СКАЗ О ТОМ, КАК СЕРГЕЙ СЕРГЕЕВИЧ ПРОКОФЬЕВ ПРИМЕРИВАЛСЯ К "БОЛЬШЕВИЗИИ"

29-12-2002


(Отрывки из дневника 1927 г. - окончание)
начало, продолжение [1] продолжение [2] продолжение [3] продолжение [4] продолжение [5] продолжение [6] продолжение [7] продолжение [8] продолжение [9] продолжение [10] продолжение [11] продолжение [12]

Подборку подготовил Д. Горбатов.

 

20 марта, воскресенье

 

Утром заходила к нам Шура Сержинская, моя троюродная племянница… У неё сын комсомолец. Как бы отвечая на наше удивление, она сказала:

— Ну что ж, когда раньше в гимназиях пичкали катехизисом, то это не значит, что дети становились от этого религиозными. Так и теперь: когда их пичкают безбожием, то это не значит, что они становятся антирелигиозными. Политграмота в теперешней школе — такая же скучная зубрёжка, как катехизис в царских гимназиях. Зато, будучи комсомольцем, мой сын имеет шансы на лучшую жизненную дорогу.

Днём мой последний московский концерт — с Персимфансом, в Колонном зале. Зал полон, и настроение парадное. В программе Классическая симфония, которую Персимфанс играет чище Сараджева, но кое-где пошатываясь в ритме- затем Второй концерт и в заключение Скифская сюита. Зная, что это мой последний концерт, публика самым триумфальным рёвом прощалась со мной.

На концерте был Рыков, глава правительства- он прослушал только полпрограммы. Когда он проходил через артистическую, Цуккер познакомил нас. Рыков — небольшого роста человек, с бородкой интеллигентского типа и гнилыми зубами. Он спросил меня:
Как же вам у нас понравилось?

Я ответил:
Мой приезд сюда — одно из самых сильных впечатлений моей жизни.

В сущности, я совсем не похвалил Большевизию, и в то же время выглядело, что я высказался в предельно похвальных выражениях.

Словом, Рыков с довольным видом заспешил дальше.

Среди публики выделялась красная феска Мейерхольда:

— Видите ли, сказал он, к весне я становлюсь немного нервным и потому всегда гладко остригаю волосы. А т&lt-ак&gt- к&lt-ак&gt- всё-таки довольно холодно, то приходится носить феску.

В артистической масса народу: мадам Литвинова с детьми, Мясковский, Асафьев, Беляев, Яворский, Протопопов (последний поднёс Пташке цветы, но его сейчас же увёл Яворский, чтобы он не забалтывался с дамами), Сараджев, Оборин, похожий на Дукельского, и др. Появился Блюменфельд1, который умирал от паралича уже лет пятнадцать тому назад. Теперь он хромает, не очень гибко двигает языком во время разговора, но по-прежнему эффектен и заблестел глазами, когда я его представил Пташке. Сараджеву я подчеркнул, что премьера Классической симфонии была всё-таки с ним, и подарил ему галстук, бывший на мне во время премьеры. Познакомил Надю Раевскую с Мейерхольдом2, поручая Шурика его заботам в деле освобождения из тюрьмы.

* **Фрагмент данных**:
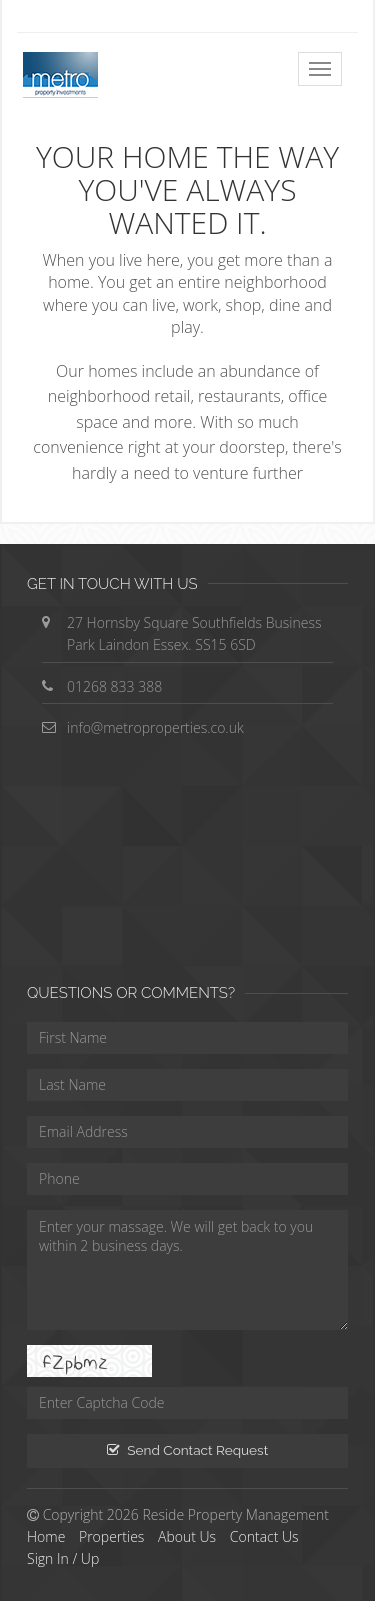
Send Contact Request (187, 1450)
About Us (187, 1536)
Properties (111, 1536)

* **Задание**:
Выведите дословно часть отрывка из дневника Прокофьева, начиная с фрагмента, где есть слова «Днём мой последний», и заканчивая словами «впечатлений моей жизни.».

* **Ответ**:
Днём мой последний московский концерт — с Персимфансом, в Колонном зале. Зал полон, и настроение парадное. В программе Классическая симфония, которую Персимфанс играет чище Сараджева, но кое-где пошатываясь в ритме- затем Второй концерт и в заключение Скифская сюита. Зная, что это мой последний концерт, публика самым триумфальным рёвом прощалась со мной.

На концерте был Рыков, глава правительства- он прослушал только полпрограммы. Когда он проходил через артистическую, Цуккер познакомил нас. Рыков — небольшого роста человек, с бородкой интеллигентского типа и гнилыми зубами. Он спросил меня:
Как же вам у нас понравилось?

Я ответил:
Мой приезд сюда — одно из самых сильных впечатлений моей жизни.